La radio si aprirà ad altri detenuti?

La collaborazione di nuovi detenuti è sempre aperta. Siamo una struttura in movimento anche perché, per fortuna, prima o poi alcuni redattori ci lasciano per tornare in libertà, parziale o totale. Di recente le new entry sono un ex magistrato, un giovane informatico, un esperto in telecomunicazioni dalla Nigeria, un bravo artista trentenne e una ragazza 28enne proveniente da San Vittore, italo-rumena, che dopo una parte di vita tumultuosa sogna ora la normalità e, se serve per ricominciare, anche la noia. Con i nuovi e la vecchia guardia, sto impostando la ripresa autunnale, dopo una pausa estiva.

Come è strutturata la programmazione?

Nei nostri piani domina il Gr settimanale, ma poi c’è in produzione un documentario audio e video per denunciare le carenze del reparto femminile rispetto al maschile, un podcast studiato come un docufiction audio, che racconterà in dieci puntate la storia di un detenuto iconico, dal suo ingresso in una casa circondariale al suo passaggio in casa di reclusione, attraverso tutte le tappe che lo porteranno in un istituto che applica il trattamento avanzato, come Bollate. Le parti di fiction saranno recitate dai detenuti che partecipano al laboratorio teatrale.

La radio, il giornale radio uno strumento politico?

Gli strumenti della comunicazione hanno un’anima anche politica.
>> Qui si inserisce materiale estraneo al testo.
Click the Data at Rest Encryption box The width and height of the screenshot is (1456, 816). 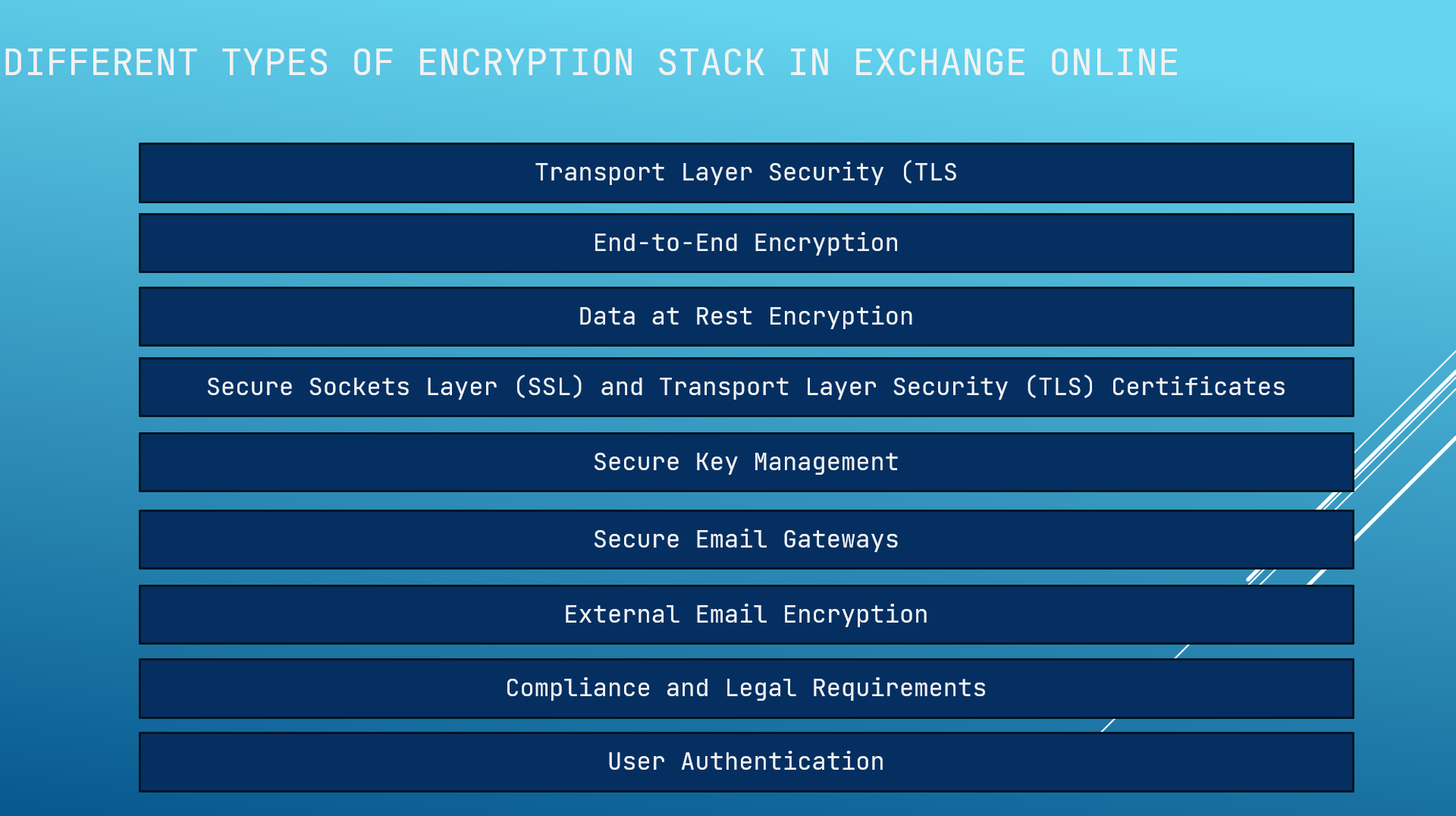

Nel caso del carcere concorrono a mantenere alta la coscienza critica dei detenuti, riprendere la propria identità, inquinata rispetto a se stessi e alla società dal reato commesso. E a far conoscere tutto questo al mondo esterno.

Cosa proporrete alla Ministra?

I nostri piani futuri: creare una rete di informazione tra diverse carceri, partendo da esperienze parallele presenti in Italia. Fino ad arrivare a gemellaggi con carceri più distanti, come quello di San Quentin, California, dove il podcast Ear Hustle, ideato e condotto dai detenuti del maggiore carcere californiano, si è imposto come punta di diamante, vincendo tanti premi internazionali.